Pork in Sweet Soy Sauce (Be Celeng Base Manis)

Name: Silvia Maulini*
Class Year: 1980
Country of Residence: The Netherlands

* Silvia is one of this competition’s judges, so this recipe will not be considered – it’s simply delicious, and needs to be shared!

Why is this recipe great? What’s its backstory? 

For the past decade I have been spending a month a year on the wonderful island of Bali, in Indonesia.  Local food is absolutely amazing and after following a few cooking classes there and buying several cookbooks I started experimenting at home. The house smells wonderful when I cook Indonesian and I feel I am back in Bali, at least for a few hours. This recipe is easy and very satisfying. I tasted this stew for the first time at “Bumbu Bali”, a fantastic restaurant owned by Swiss chef Heinz van Holzen, who has been living on the island for four decades and who is considered a master of Balinese cuisine. 
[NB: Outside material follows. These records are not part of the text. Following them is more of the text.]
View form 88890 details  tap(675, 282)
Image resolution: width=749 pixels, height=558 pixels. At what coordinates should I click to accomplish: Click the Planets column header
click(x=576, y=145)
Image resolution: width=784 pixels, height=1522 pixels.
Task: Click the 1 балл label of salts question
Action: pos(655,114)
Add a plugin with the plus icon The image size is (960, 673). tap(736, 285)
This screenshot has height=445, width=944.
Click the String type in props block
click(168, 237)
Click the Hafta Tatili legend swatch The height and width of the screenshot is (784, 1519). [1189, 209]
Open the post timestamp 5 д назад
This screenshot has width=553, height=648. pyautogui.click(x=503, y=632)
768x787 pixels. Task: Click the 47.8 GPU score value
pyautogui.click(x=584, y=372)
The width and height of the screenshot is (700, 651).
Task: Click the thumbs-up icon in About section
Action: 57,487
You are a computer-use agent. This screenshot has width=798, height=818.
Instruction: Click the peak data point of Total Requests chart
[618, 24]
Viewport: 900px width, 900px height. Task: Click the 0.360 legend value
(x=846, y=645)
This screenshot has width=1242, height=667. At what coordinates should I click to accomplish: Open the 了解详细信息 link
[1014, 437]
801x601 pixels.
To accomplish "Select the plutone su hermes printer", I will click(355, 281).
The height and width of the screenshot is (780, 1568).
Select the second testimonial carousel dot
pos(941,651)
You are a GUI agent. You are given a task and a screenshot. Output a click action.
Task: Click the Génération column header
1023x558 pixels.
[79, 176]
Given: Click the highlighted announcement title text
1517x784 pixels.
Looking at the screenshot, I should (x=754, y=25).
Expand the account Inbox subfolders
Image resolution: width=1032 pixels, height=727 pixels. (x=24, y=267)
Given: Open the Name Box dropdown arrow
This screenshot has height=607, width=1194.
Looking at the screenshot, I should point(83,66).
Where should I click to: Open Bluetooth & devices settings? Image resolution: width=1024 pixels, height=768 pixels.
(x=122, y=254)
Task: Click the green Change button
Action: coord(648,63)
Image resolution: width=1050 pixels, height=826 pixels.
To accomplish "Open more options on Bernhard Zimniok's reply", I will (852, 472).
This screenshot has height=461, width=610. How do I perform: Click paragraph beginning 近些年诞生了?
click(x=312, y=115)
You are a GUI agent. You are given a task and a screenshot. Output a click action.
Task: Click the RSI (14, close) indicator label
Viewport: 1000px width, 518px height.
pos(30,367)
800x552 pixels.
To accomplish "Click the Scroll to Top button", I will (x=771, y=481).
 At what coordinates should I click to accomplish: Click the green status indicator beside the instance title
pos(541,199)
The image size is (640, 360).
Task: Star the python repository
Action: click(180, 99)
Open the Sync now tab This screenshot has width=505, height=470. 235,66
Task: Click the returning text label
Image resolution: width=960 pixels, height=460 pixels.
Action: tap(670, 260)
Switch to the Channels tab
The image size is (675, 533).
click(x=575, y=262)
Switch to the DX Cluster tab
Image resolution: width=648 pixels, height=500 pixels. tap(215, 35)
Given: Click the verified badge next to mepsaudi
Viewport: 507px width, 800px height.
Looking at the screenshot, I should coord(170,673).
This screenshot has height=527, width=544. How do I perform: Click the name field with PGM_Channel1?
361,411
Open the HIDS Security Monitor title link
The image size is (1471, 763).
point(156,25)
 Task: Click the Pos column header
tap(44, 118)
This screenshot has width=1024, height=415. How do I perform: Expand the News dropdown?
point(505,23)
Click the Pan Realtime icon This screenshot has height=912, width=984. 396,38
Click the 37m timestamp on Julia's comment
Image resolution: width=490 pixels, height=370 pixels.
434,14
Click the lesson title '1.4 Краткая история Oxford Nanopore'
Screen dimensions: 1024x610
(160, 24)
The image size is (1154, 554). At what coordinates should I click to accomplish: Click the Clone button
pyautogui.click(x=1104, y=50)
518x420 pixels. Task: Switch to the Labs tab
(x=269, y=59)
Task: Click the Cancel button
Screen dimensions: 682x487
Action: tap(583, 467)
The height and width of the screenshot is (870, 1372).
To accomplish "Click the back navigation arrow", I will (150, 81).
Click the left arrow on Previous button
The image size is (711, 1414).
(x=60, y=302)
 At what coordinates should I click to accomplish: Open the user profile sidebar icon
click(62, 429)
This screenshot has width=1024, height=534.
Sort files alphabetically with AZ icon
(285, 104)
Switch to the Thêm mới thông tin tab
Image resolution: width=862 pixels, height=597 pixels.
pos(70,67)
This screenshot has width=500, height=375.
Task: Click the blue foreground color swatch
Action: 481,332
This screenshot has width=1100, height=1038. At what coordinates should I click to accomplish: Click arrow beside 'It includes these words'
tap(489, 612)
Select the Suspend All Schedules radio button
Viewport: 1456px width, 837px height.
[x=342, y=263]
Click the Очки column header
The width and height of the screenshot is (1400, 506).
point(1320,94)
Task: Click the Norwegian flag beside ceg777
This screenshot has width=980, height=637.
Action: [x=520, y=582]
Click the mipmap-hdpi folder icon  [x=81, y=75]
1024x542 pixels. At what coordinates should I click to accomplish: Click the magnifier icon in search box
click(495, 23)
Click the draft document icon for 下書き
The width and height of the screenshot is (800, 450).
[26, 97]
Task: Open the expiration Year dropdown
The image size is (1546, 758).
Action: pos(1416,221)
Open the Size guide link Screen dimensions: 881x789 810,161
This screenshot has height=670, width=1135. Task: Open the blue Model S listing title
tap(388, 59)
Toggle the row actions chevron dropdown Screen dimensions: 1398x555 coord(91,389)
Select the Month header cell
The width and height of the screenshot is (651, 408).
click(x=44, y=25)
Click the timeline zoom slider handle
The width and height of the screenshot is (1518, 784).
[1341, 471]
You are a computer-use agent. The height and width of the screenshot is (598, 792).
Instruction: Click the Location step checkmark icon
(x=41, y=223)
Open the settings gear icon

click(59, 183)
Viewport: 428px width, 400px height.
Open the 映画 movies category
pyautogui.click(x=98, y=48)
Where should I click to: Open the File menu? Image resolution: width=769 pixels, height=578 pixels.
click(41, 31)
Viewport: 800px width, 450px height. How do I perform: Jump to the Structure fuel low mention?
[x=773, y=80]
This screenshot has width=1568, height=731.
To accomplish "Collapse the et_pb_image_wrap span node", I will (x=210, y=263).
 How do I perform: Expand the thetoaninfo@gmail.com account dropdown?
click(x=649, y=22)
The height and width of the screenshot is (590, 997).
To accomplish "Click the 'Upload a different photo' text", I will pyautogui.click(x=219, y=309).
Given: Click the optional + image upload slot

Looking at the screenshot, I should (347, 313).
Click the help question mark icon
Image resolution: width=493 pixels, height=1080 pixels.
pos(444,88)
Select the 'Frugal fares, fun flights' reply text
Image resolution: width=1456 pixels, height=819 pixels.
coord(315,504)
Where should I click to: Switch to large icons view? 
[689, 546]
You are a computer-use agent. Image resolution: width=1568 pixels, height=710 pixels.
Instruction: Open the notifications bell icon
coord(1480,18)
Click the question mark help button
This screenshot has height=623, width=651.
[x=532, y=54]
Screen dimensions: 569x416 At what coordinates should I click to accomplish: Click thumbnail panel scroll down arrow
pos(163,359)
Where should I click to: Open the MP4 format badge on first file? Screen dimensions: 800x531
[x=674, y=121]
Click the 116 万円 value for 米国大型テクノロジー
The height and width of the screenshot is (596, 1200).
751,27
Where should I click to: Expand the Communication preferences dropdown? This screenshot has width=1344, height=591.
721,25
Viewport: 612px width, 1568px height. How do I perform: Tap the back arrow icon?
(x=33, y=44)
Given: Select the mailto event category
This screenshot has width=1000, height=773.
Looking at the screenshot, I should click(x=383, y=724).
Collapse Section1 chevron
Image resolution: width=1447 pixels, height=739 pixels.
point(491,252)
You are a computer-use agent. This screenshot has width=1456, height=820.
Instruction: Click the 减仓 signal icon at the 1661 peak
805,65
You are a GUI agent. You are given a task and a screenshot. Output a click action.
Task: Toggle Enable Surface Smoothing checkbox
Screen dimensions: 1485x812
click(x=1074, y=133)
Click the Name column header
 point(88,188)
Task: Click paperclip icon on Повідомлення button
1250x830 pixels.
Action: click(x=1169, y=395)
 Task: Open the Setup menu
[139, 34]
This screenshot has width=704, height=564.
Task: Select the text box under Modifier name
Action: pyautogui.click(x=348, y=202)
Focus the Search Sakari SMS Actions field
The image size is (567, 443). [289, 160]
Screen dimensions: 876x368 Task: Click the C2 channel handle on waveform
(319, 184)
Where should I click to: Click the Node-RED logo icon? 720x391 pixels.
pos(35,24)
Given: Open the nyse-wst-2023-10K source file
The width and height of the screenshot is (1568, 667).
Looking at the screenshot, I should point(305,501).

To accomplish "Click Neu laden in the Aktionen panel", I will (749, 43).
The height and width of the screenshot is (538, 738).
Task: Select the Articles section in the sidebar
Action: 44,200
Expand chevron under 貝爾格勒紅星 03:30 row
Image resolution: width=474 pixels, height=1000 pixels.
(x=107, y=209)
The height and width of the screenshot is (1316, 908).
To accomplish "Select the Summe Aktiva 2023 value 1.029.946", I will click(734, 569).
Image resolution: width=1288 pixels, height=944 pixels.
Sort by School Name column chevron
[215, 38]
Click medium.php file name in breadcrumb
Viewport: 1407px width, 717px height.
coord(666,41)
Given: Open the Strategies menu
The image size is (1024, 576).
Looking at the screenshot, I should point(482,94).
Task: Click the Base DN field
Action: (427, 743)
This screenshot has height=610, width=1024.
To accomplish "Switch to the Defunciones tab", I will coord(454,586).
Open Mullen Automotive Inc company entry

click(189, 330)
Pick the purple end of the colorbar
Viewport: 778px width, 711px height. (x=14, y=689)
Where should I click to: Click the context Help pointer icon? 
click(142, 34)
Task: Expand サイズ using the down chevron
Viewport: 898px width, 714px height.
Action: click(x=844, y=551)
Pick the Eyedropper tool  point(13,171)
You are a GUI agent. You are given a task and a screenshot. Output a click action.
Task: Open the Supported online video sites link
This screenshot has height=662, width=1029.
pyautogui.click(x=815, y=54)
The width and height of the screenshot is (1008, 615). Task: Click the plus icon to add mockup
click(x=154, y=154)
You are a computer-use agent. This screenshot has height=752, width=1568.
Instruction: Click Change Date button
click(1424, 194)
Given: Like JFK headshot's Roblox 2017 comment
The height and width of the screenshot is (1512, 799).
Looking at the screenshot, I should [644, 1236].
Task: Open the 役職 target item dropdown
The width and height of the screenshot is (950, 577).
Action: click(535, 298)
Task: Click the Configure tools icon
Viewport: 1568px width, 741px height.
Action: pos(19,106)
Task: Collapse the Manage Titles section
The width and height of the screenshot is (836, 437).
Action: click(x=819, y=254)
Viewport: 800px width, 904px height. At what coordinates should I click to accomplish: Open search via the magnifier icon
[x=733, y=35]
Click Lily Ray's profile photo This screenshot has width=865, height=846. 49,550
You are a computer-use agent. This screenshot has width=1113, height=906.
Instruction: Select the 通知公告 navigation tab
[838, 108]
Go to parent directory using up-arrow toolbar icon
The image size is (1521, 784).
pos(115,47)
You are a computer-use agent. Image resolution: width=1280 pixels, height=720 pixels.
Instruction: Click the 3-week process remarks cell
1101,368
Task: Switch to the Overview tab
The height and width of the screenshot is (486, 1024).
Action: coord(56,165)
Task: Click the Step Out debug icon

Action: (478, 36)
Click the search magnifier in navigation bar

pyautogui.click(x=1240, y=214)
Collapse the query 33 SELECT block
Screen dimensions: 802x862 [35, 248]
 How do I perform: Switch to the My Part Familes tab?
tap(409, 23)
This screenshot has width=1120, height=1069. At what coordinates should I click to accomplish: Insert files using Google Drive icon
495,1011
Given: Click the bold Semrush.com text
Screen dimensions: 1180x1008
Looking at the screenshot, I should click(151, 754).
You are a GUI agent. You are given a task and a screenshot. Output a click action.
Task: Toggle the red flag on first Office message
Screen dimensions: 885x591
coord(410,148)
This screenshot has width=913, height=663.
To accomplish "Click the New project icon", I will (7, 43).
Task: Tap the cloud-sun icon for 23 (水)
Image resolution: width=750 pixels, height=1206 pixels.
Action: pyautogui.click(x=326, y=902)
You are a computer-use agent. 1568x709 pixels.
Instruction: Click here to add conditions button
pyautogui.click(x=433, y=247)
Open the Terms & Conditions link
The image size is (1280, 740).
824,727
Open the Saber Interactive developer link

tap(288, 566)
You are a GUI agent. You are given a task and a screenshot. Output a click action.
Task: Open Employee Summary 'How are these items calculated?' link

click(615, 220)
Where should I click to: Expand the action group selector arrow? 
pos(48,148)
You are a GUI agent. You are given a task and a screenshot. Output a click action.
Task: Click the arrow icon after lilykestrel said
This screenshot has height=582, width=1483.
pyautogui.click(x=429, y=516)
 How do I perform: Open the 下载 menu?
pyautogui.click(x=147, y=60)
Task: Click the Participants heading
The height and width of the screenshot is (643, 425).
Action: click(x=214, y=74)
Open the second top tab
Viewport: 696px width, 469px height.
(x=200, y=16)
We cooked this stew during one of our alumnae cooking workshops in the Netherlands two years ago and we served it with some steamed white rice and a some Atjar Tjampoer (see recipe from Georgia Regnault ’64 in this blog)  Delicious!

Pork in Sweet Soy Sauce (Be Celeng Base Manis)

Serves 4-6 portions. Takes approx. 1.5 hours.

Ingredients:

  • 2 Tbsp   Coconut oil
  • 70 g       Shallots (peeled and sliced)
  • 40 g       Garlic (peeled and sliced)
  • 800 g     Pork shoulder or neck (cut in 2 cm cubes)
  • 50 g       Ginger (peeled and sliced)
  • 4 Tbsp   Sweet soy sauce (ketjap manis)
  • 2 Tbsp  Light soy sauce
  • 2-3         Peppercorns (crushed)
  • 1 liter    Chicken stock (ca.)
  • 6-10       Large red chilies (whole or halved if very large)

Instructions:

Heat the coconut oil in a heavy saucepan. Add shallots and garlic and sauté for 2 minutes over medium heat or until lightly colored.  Add pork and ginger and continue to sauté for 2 more minutes over medium heat. Add sweet and light soy sauces and pepper. Continue to sauté for 1 more minute.

Pour in half of the chicken stock, add chilies and simmer for approximately 1 hour. Gradually add more stock, as liquid evaporates. Keep the liquid to an absolute minimum and do not cover the saucepan during the cooking process. This will guarantee a lovely dark brown stew, with a shiny sauce.

Serve the stew with steamed white rice and a spoonful of Atjar Tjampoer.